_SHORT EXERCISE_
Pull out each line of the material below that contains the word "Open", and copy those lines unchanged.

— begin —

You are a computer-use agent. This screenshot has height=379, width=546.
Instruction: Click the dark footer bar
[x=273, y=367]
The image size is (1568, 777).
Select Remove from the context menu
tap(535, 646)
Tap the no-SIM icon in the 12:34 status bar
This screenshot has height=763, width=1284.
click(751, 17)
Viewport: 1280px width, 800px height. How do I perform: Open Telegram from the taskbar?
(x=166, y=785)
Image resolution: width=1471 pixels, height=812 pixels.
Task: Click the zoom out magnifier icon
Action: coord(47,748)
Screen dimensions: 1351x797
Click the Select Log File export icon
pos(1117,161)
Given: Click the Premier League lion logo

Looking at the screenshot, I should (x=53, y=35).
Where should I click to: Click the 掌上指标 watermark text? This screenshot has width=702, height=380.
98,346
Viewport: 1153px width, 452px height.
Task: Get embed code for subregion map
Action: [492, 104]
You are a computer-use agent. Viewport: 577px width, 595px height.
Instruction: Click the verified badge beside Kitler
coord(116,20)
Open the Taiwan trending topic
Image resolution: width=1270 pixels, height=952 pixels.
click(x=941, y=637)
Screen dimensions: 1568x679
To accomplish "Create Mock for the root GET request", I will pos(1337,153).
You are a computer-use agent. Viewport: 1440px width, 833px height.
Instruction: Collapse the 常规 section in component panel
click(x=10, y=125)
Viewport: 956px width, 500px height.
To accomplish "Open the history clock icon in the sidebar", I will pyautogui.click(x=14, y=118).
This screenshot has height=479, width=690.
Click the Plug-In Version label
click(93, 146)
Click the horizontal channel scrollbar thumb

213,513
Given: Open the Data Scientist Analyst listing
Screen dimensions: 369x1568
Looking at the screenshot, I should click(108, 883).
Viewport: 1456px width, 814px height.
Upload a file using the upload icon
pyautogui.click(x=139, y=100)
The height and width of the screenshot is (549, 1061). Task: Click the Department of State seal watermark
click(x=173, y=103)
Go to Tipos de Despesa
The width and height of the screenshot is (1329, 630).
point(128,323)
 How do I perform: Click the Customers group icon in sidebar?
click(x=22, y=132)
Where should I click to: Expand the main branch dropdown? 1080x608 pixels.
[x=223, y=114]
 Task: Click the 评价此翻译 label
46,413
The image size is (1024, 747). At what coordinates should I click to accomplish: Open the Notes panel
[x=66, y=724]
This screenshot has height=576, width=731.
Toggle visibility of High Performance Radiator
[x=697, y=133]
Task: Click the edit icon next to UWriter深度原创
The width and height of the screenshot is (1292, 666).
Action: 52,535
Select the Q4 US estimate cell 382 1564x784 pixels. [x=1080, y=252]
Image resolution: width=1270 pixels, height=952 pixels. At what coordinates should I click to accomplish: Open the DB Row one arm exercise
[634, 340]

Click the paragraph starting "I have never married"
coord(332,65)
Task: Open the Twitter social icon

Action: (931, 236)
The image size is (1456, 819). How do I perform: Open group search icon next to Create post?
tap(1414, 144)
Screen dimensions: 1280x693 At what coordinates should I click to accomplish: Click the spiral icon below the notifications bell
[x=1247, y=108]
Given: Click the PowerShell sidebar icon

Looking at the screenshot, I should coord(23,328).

— end —

_TASK ANSWER_
Viewport: 1280px width, 800px height. How do I perform: Open Telegram from the taskbar?
Open the Taiwan trending topic
To accomplish "Open the history clock icon in the sidebar", I will pyautogui.click(x=14, y=118).
Given: Open the Data Scientist Analyst listing
The image size is (1024, 747). At what coordinates should I click to accomplish: Open the Notes panel
Image resolution: width=1270 pixels, height=952 pixels. At what coordinates should I click to accomplish: Open the DB Row one arm exercise
Task: Open the Twitter social icon
The image size is (1456, 819). How do I perform: Open group search icon next to Create post?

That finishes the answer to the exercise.